= Ruy Lopez, Noah's Ark Trap =

Chess opening trap

The Noah's Ark Trap is a family of traps in the Ruy Lopez chess opening in which a white bishop is trapped on the b3-square by black pawns.

The origin of the name is uncertain. The shape of the black pawns on a6, b5, and c4 may resemble an ark, or the name may suggest that the trap is "as old as Noah's Ark".

==The trap==

Chess masters have occasionally fallen victim to this trap. An example is a game between Endre Steiner and José Capablanca at the Budapest tournament in 1929:
1. e4 e5 2. Nf3 Nc6 3. Bb5 a6 4. Ba4 d6 5. d4
Better moves for White are 5.c3, 5.Bxc6+, and 5.0-0.

5... b5 6. Bb3 Nxd4 7. Nxd4 exd4 8. Qxd4
Alexander Alekhine recommended this move in the tournament book for New York 1924 as a means for White to draw, but it is a mistake that loses . White should instead play 8.Bd5 or try a gambit with 8.c3.
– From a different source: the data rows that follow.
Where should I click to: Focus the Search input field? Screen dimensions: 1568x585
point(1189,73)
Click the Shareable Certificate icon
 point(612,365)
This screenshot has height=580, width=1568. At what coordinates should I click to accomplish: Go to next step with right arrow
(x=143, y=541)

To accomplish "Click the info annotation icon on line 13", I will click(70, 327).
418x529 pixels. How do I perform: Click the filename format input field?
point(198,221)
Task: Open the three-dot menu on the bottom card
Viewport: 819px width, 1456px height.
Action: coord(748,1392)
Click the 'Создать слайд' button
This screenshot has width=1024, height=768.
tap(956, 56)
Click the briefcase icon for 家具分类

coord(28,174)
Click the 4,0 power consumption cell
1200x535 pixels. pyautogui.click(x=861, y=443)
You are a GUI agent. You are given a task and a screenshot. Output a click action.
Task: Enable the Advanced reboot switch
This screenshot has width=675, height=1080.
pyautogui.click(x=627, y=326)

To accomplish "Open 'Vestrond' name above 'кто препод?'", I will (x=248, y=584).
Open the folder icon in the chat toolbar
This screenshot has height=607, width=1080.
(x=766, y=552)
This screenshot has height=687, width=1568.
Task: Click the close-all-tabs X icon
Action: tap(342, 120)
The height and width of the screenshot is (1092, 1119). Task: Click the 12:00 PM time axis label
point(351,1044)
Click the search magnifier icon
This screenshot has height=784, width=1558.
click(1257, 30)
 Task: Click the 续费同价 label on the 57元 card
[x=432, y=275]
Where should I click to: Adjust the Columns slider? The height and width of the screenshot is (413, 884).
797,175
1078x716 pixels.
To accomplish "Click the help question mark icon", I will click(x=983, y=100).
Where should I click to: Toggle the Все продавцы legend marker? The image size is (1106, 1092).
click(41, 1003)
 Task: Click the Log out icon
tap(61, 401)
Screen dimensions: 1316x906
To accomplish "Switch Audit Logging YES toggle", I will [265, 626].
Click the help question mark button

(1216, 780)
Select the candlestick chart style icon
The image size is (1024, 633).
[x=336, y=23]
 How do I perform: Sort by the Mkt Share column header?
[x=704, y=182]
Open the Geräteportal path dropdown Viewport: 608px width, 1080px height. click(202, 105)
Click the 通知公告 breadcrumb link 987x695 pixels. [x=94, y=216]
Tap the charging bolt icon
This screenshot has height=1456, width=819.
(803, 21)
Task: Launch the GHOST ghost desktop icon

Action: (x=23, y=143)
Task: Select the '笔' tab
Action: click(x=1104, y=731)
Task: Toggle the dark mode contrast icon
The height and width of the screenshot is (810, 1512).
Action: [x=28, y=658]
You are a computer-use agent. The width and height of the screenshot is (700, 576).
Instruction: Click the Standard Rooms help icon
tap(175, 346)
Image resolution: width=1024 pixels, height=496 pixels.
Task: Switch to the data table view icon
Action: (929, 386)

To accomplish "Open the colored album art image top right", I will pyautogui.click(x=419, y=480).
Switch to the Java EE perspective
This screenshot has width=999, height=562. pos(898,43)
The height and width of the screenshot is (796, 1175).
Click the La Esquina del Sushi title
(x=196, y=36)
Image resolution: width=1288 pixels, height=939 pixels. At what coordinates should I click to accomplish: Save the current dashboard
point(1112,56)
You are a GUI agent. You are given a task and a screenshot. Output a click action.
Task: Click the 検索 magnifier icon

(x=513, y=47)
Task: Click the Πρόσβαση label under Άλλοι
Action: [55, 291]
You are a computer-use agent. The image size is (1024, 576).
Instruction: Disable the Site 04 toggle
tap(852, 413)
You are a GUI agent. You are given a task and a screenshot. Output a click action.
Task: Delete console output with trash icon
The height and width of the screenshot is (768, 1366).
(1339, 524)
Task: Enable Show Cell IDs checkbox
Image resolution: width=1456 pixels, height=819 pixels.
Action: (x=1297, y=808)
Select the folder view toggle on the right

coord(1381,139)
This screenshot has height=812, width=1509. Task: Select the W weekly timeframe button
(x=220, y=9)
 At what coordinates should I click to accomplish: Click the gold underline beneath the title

8... c5 9. Qd5 Be6 10. Qc6+ Bd7 11. Qd5 c4 (see diagram)
The white is trapped. White resigned after 32 moves.

===In the Sicilian===
A variation of this trap can occur in the Sicilian Defence after the moves 1. e4 c5 2. Nf3 Nc6 3. Bb5 (the Rossolimo Variation) 3... a6 4. Ba4?? (4.Bxc6 is necessary and is the point of 3.Bb5) 4... b5 5. Bb3 c4 (see diagram). The bishop is similarly trapped.